Article from Issue 154/2013

"maddog" and Linaro are collaborating on a contest to improve the performance of certain GNU/Linux source code modules.

Last month, I wrote briefly about a project I am doing for Linaro, which is an association of ARM processor companies that collaborate to achieve better support for Linux on ARM systems. The original project was to help with approximately 1,400 source code modules in the GNU/Linux system containing assembly language and to make sure these modules were ready for the 64-bit version of ARM processors now appearing from various manufacturers.

Steve McIntyre, a friend of mine who works for ARM directly, lwocated the 1,400 modules and analyzed some for content and difficulty in "porting." Steve has had a lot of expertise with this because he has been a long-time kernel programmer and was the Debian project leader for a while.

Steve noticed that while some of the modules were very good, in some the 32-bit assembly language had been added in a sub-optimal way, not taking advantage of some of the ARM features. In other cases, the assembly language was doing tasks (i.e., identification of hardware) that would be better performed in a compiler "intrinsic," which could then be used by every machine architecture in a consistent way.

As I started to analyze the task, I also realized that some of these modules had been written quite a long time ago, and although they had been maintained  – with bugs fixed and ports done  – the underlying design was for smaller, more expensive memory and slower single-core processors. Likewise, Steve only analyzed the source code of the module. He did not look at the compiler options used in the build of the software. In some cases, the flags used on the compiler did not take advantage of the newer optimizations of the compilers.

Taking larger and cheaper memory into account, as well as multicore processors, it is possible that code that was very efficient 10 years ago could use some analysis and performance improvements today.

After talking with the Linaro association, I decided to turn the "porting project" into a "performance contest" to see if we could get some performance improvement out of these modules.

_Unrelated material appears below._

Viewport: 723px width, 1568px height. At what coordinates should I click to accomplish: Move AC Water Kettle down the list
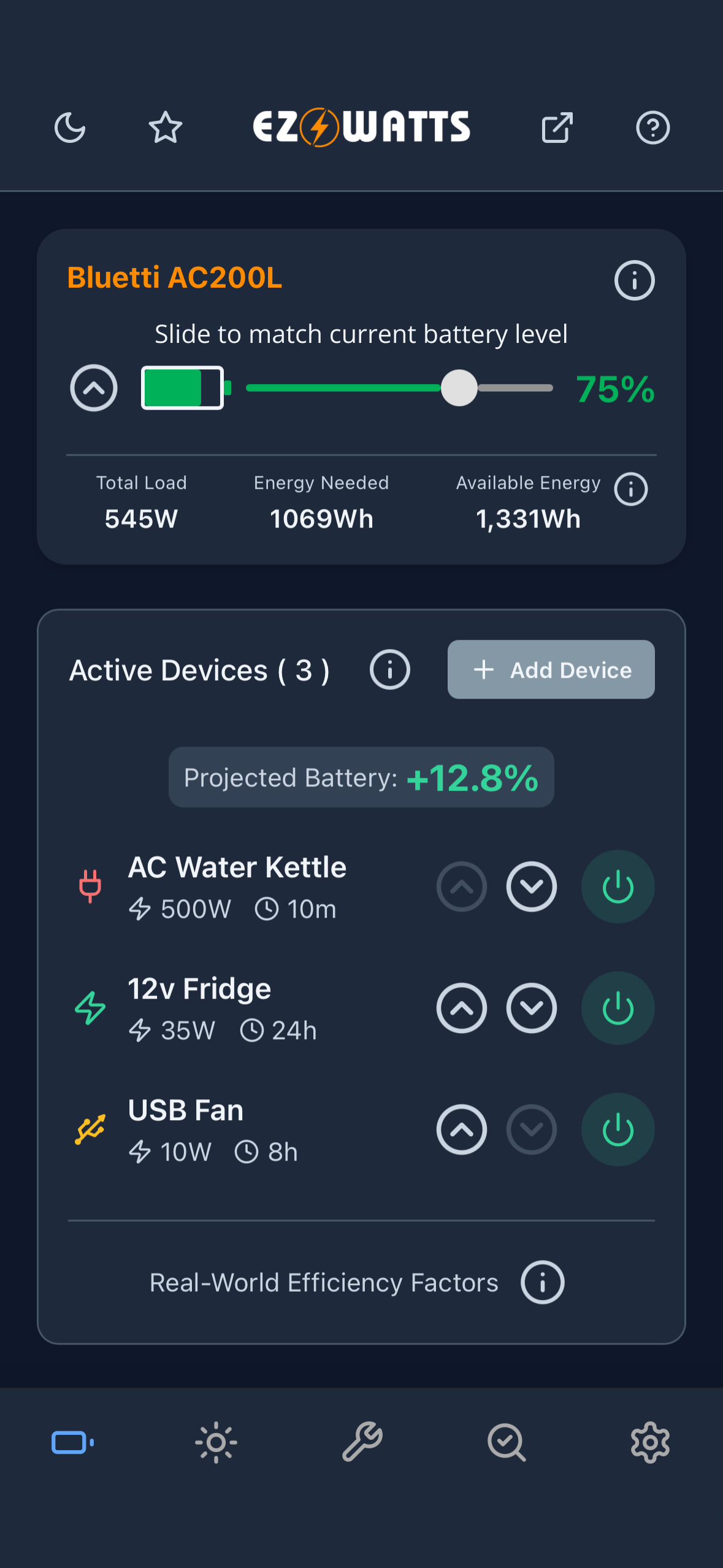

For example, Digital Equipment Corporation (DEC) has a very good math library into which we had invested a lot of money. DEC was willing to contribute the binary to the Alpha/Linux project for free but refused to expose the source code of the library for fear that their competitors would simply copy it. Of course, the GNU/Linux community wanted the source code, and they hounded me for it.

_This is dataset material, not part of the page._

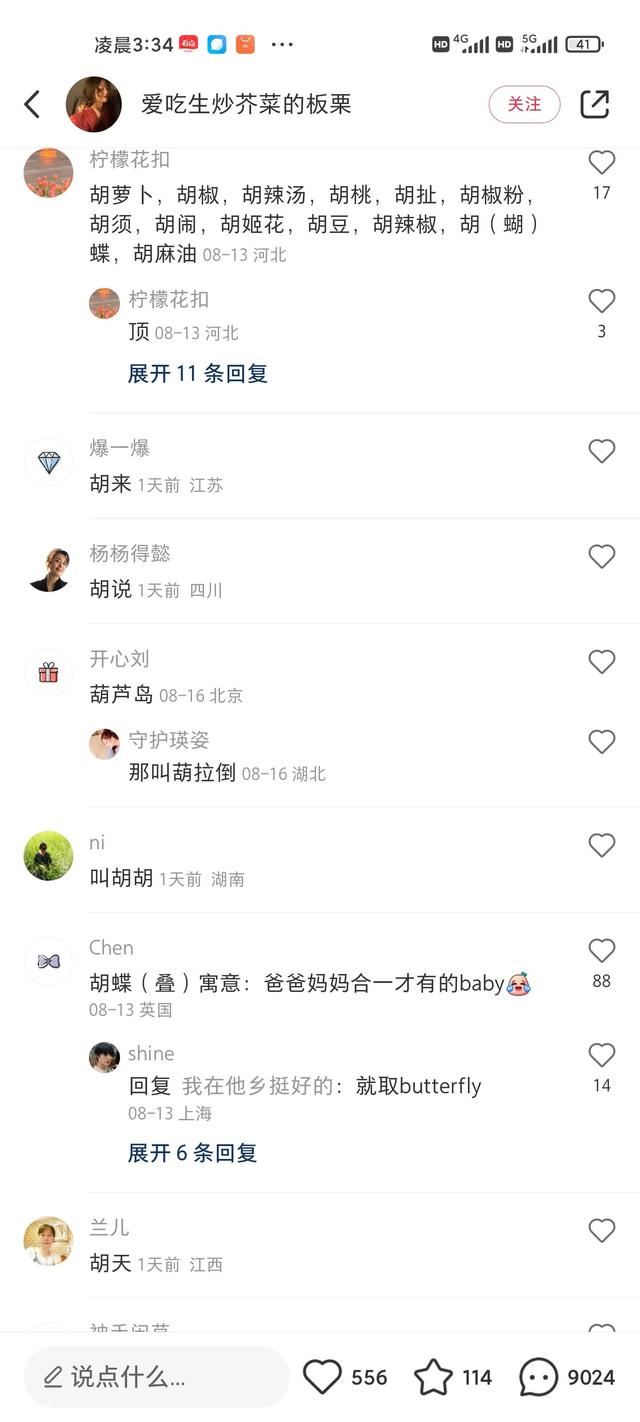640x1422 pixels.
Task: Like 爆一爆's comment 胡来
Action: 601,452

Eventually, I replied, "If you are such good programmers, write a better math library." Three or four days later, an email announced that the sin(3) function was "2% faster" and later cos(3) was "1.5% faster." Day by day, the FOSS people changed the source code of the math library to make each and every subroutine faster than the one in the DEC proprietary code. Only one subroutine was never written to execute faster, and that was because no one used it  … no one cared.

A second example was a reduction of memory footprint for the DEC UNIX (née OSF/1) operating system that allowed it to boot and run in 32MB of main memory instead of 64MB (yes, you read that correctly). After the work on it, the OS not only ran in less memory, it ran 7% faster on the same hardware because of better cache utilization simply by reducing code size and improving how the cache was used.

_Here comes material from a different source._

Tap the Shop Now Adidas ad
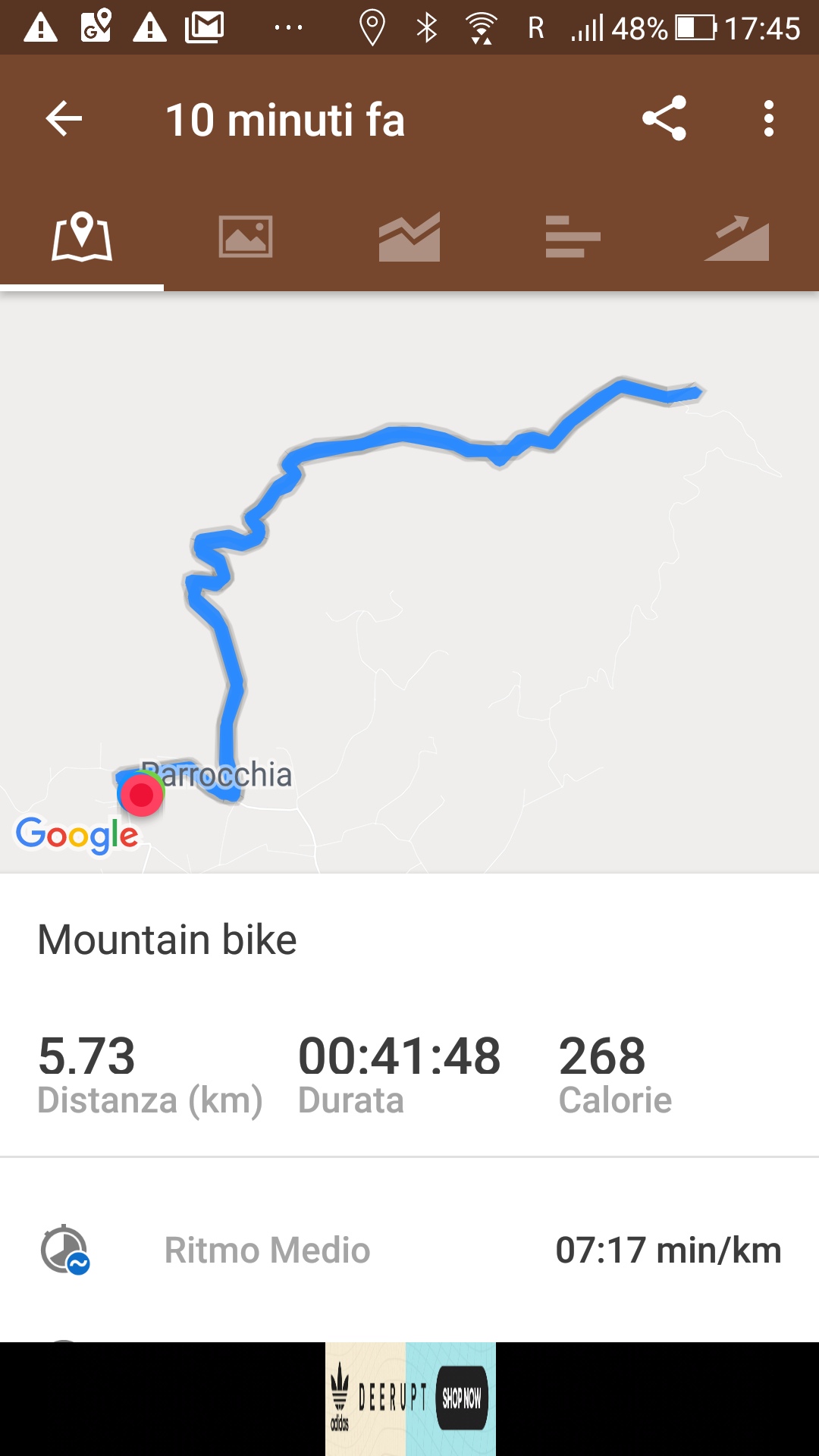 click(410, 1398)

Therefore, I am starting a contest not only to ensure GNU/Linux code works on a 64-bit system, but also to see how much we can improve the performance and maintainability of the code in various ways.

Linaro has agreed to be the main sponsor of this contest to improve the code. They will identify potential code candidates and ask the contestants to measure code performance before and after modification. We will ask participants to document their work on the code and the algorithms they might have considered and changed and why. And, of course, we will be working with the upstream developers and module maintainers to make sure the improvements are acceptable.

We also will be looking for people to write various compiler intrinsics and make them available to the FOSS community, and we will be looking for mentors and judges. Finally, we will take the output of this contest and publish it. I hope to gather enough material for a course in code optimization that will be freely available.

I don't have enough room here to explain all the rules and options for this contest, so I will cover those issues online in my blog [1].